Safer data and how to protect it in a multi-cloud environment
By John Michael
Multi-cloud has grown considerably in popularity for many businesses due to its ability to increase agility whilst minimising vendor lock-in, improving disaster recovery and boosting application performance, all while streamlining costs. However, data protection issues are of increasing concern. This is because multi-cloud in the enterprise often comes about organically to meet evolving requirements, so is not always planned. When business departments create their own complicated silos of data, this decreases visibility and can impact upon compliance. But what is the solution?

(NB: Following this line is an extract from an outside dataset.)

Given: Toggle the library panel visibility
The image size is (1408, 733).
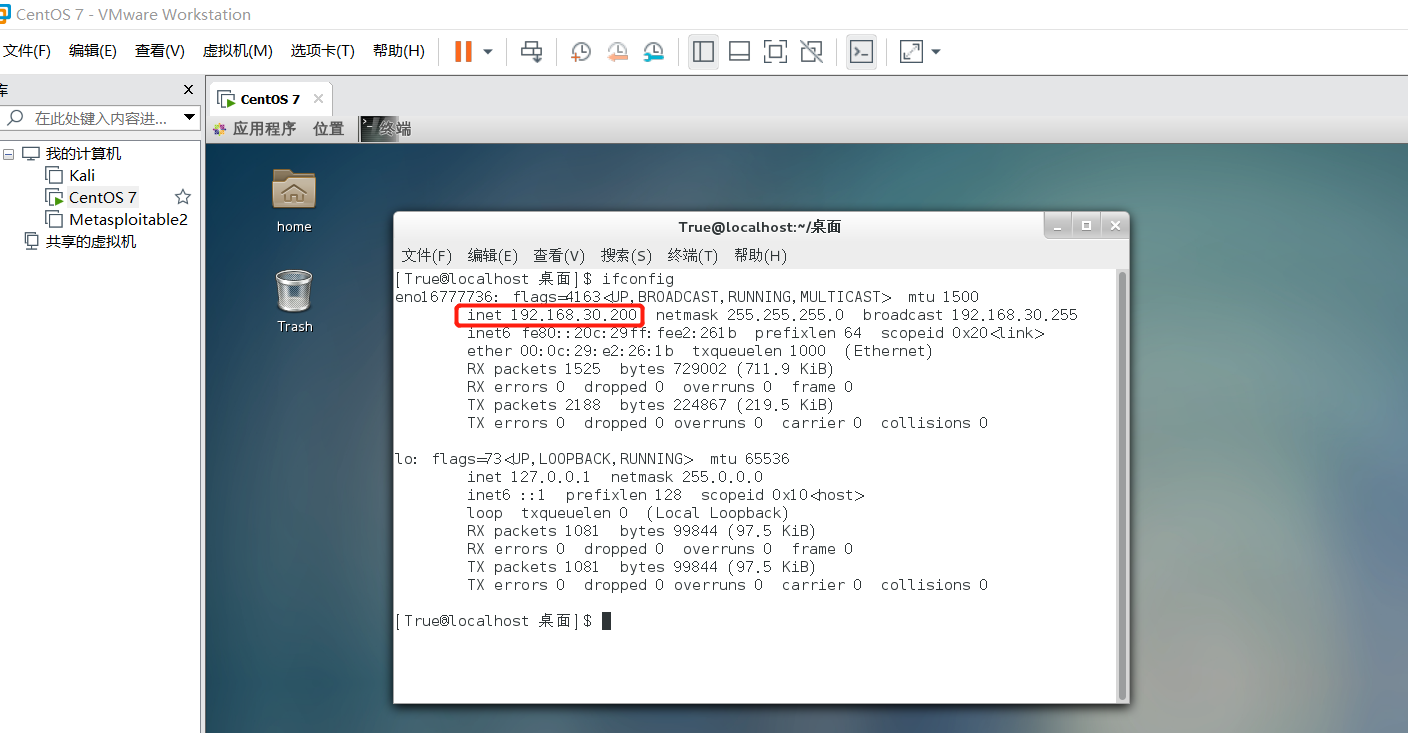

Encrypting confidential data
A multi-cloud architecture can make data migration easy, but managing access to the data and keeping it confidential can be challenging. Regardless of the mode of transfer or method of storage, information remains a valuable commodity that is vulnerable at all possible points of connectivity. The most effective methods to address such vulnerability is to consider secure encryption.

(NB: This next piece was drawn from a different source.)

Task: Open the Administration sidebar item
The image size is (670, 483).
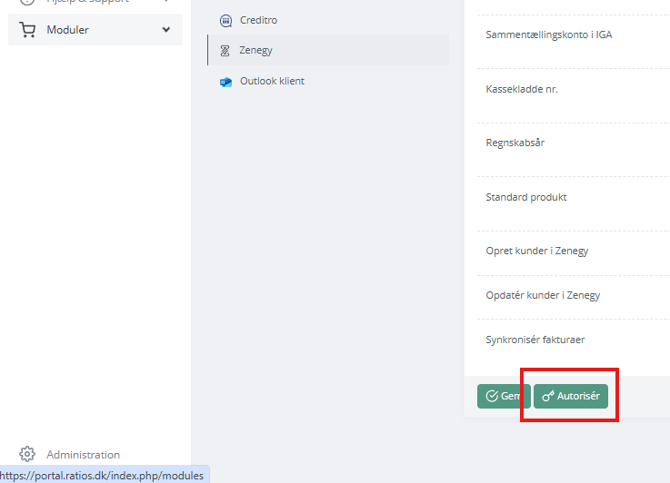Action: (83, 454)
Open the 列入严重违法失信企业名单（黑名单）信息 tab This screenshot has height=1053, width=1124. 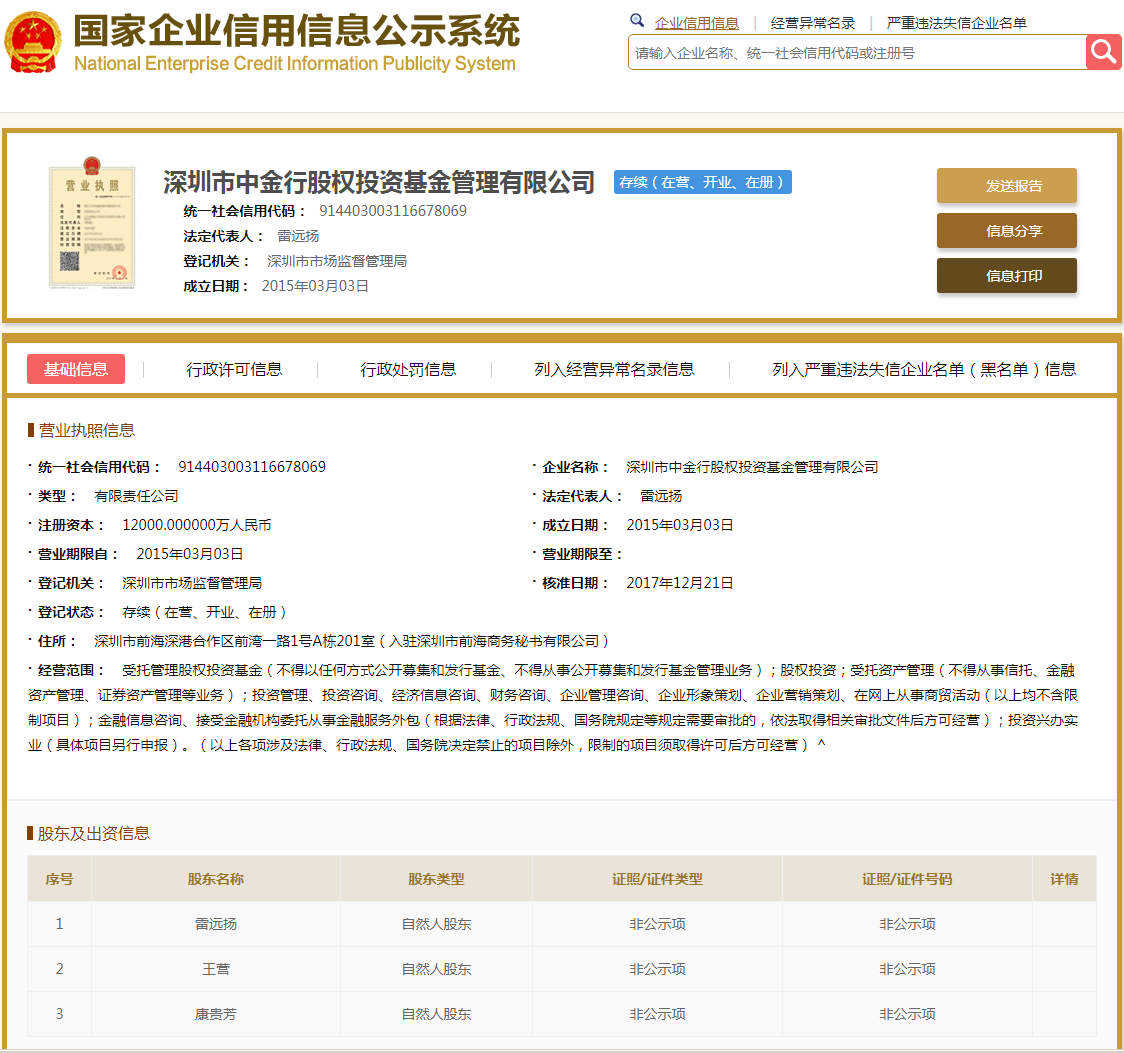pyautogui.click(x=924, y=369)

Encrypting data both in transit and at rest is critical. Data should preferably be encrypted with a FIPS certified, randomly generated, AES 256-bit encrypted encryption key to be ultra-secure. Confidential information stored locally on a computer or hard drive, sent via email or file-sharing service, or shared via data transfer in the cloud should equally be securely encrypted. Taking such an approach guarantees ongoing protection, keeping data confidential and giving IT leaders peace of mind.
Centralised remote management
As the use of multi-cloud environments means that sensitive data is stored in silos and transferred across numerous servers, it’s important for security managers to gain a holistic view as to which cloud providers hold which data, where that data is located and who holds access permissions within the organisation. This will enable geo-fencing and time fencing restrictions to be set, filenames to be appropriately encrypted and remote access to be enabled or disabled depending on requirement.
Key management for encrypted information is also important. Authorised users can be given a copy of a physical encrypted encryption key; a randomly generated encryption key stored within a USB module to allow ultra-secure and real-time collaboration in the cloud. Having a key management system in place provides greater control of encryption keys when using a multi-cloud solution, helping to facilitate a more centralised administration and management approach to data security.
Businesses need to have clear processes in place that all employees follow to uphold adherence to data protection regulations, regardless of where they choose to store the data. Incorporating multi-factor authentication will help in relation to data protection governance and is an important step in standardising policies, procedures and processes across multiple cloud providers.
If a malicious threat actor obtains a user’s credentials and compromises an account, the breach is likely to remain unnoticed by the cloud service provider who will not be able to tell the difference between a legitimate user and an attacker. Using an encryption key that is kept away from the cloud increases the number of security measures from just one level of authentication - the cloud account login - to as many as five-factors of authentication. The encryption key should itself be encrypted within an ultra-secure Common Criteria EAL5+ secure microprocessor along with a PIN authenticated code.
As more businesses move toward a multi-cloud setup, security leaders should be looking to follow such recommendations to bring peace of mind to the enterprise and, ultimately, result in safer data.